Admittedly I should have known better, but I decided to check out what the folk (with apologies to Dubya) at Crooked Timber made of all the horror this week.
Guess what, as far as I can tell – and despite their combined IQ of 213 – they have absolutely nothing to say on these matters. Not a squeak.
So what are they talking about?
Something about ITunes – though I’m too limited to understand a word of it.
Ah, Rousseau. Cool.
Some blindingly obvious stuff about Durkheim. Oh no, it’s really about George Bush.
More about George Bush, but with a staggeringly pretentious title.
Ah, Kerry this time. If only, it actually turns out to be about… Dick Cheney. Variation on a theme. Very good.
Gay republicans. (I tried to think of a way that this was about George Bush, but failed. Damn!)
This one’s about copyright. But somehow it starts off by saying that Republicans are dismayingly insane!
Something about the Enlightenment. By the Rousseau fella. Obviously, he hasn’t caught whatever obsessional illness his colleagues are suffering from.
Speaker of the House. (Is that George Bush?)
I’m bored now. Okay, this is very childish. But there’s a serious point here. I can’t find a single mention of the murder of the Nepalese hostages, exploding Russian jets, hundreds taken hostage in Russian schools. Of course, people are entitled to their own interests. But not one mention… that I can find. (I did get bored looking!)
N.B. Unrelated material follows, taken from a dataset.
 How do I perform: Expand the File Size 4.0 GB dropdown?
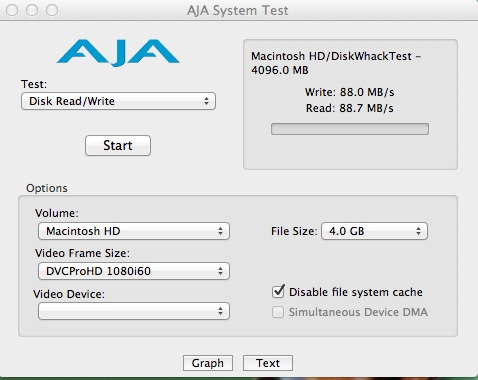[x=374, y=231]
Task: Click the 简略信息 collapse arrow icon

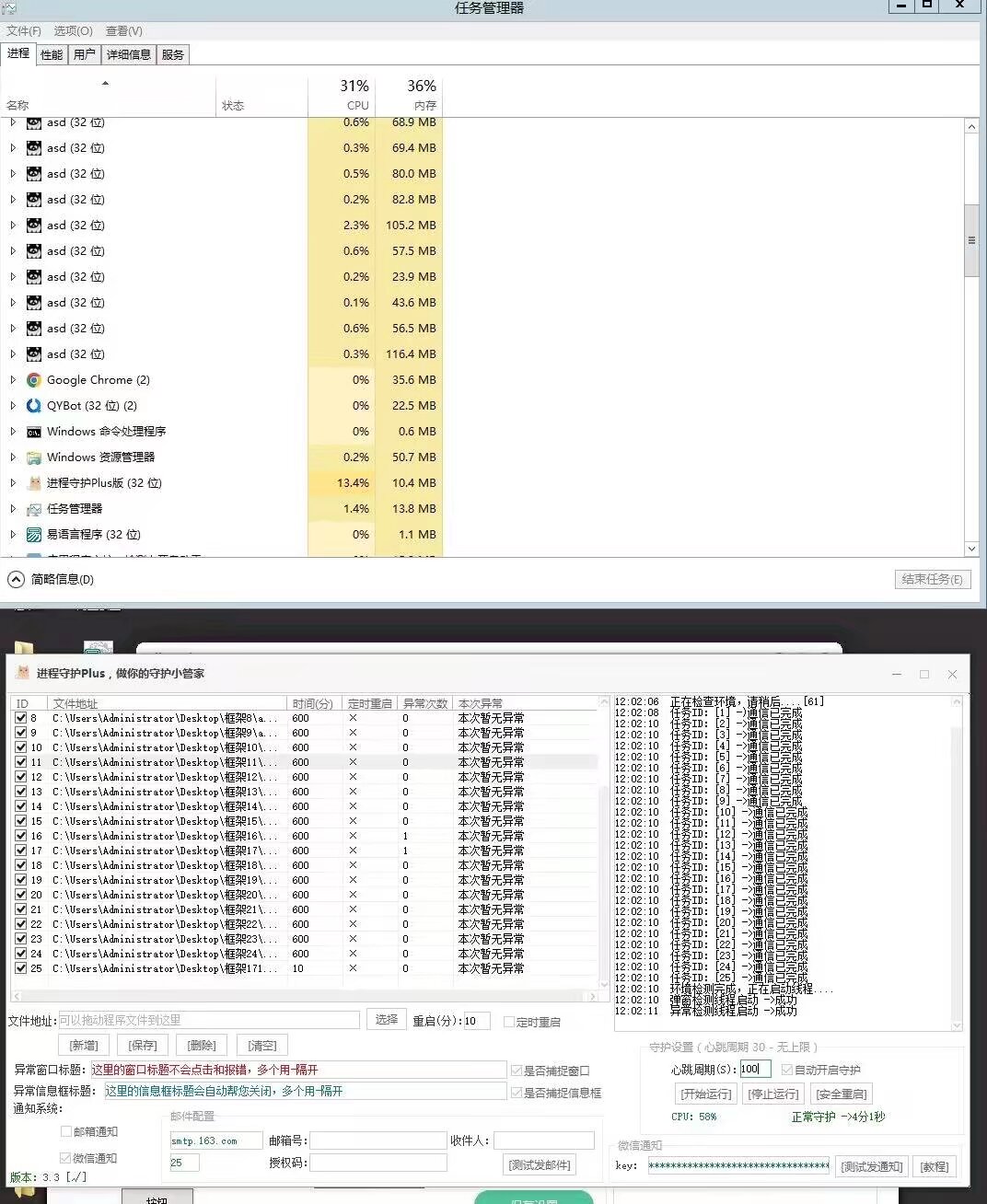Action: click(16, 579)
I’d like to finish this by quoting someone from Panda’s Thumb (well from their comments section). They’re talking about mass murder.
I was a professor for 12 years. You are fighting a losing battle. Stalin
killed millions. Mao killed millions. Pol Pot killed a million or so. But the
majority of academics will apologize for them. Why? Because most academics and
most professors are pretty darn stupid. It’s that simple.But thank you for helping me remember why I hate academia—for there are times when I am tempted to go back.
Pretty darn stupid. He’s got that right.